The Swiss franc's sharp appreciation amid uncertainty over U.S. policies is increasing the likelihood of intervention by the Swiss National Bank (SNB), as concerns grow about its impact on Swiss industry. The franc has surged about 9% against the dollar this month, marking its largest monthly gain since the 2008 financial crisis. Last week, it reached its strongest level since January 2015, when the SNB abandoned its minimum exchange rate. In April, the franc rose 2.6% against the euro, nearing its highest level in more than a decade.

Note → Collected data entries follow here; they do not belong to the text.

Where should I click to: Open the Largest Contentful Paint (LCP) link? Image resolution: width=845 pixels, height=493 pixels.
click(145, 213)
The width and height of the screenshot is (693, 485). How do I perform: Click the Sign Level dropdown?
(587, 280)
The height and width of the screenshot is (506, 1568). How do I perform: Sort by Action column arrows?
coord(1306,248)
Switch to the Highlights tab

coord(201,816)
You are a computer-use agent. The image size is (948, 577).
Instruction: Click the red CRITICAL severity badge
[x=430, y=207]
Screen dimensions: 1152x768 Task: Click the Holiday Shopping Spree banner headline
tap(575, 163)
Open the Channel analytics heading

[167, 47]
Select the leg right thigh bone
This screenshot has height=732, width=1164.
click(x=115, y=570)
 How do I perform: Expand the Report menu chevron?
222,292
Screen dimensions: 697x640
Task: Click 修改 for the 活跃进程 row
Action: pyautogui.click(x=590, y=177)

The rapid rise of the franc, driven by fears surrounding U.S. President Donald Trump's trade policies, is putting pressure on the SNB’s inflation target. As the franc strengthens, it reduces the cost of imports, which could push inflation even lower, already near zero. Additionally, Swiss exporters could face significant challenges due to the higher cost of their goods, especially with the looming threat of 31% U.S. tariffs.

Jean-Philippe Kohl, vice director of Swiss industry association Swissmem, described the combination of a strong franc, weak global demand, and U.S. tariffs as a "poisonous cocktail" for Swiss companies. While Swissmem has not called for direct action from the SNB, Kohl indicated that any steps taken by the central bank to curb the franc's rise would be welcomed.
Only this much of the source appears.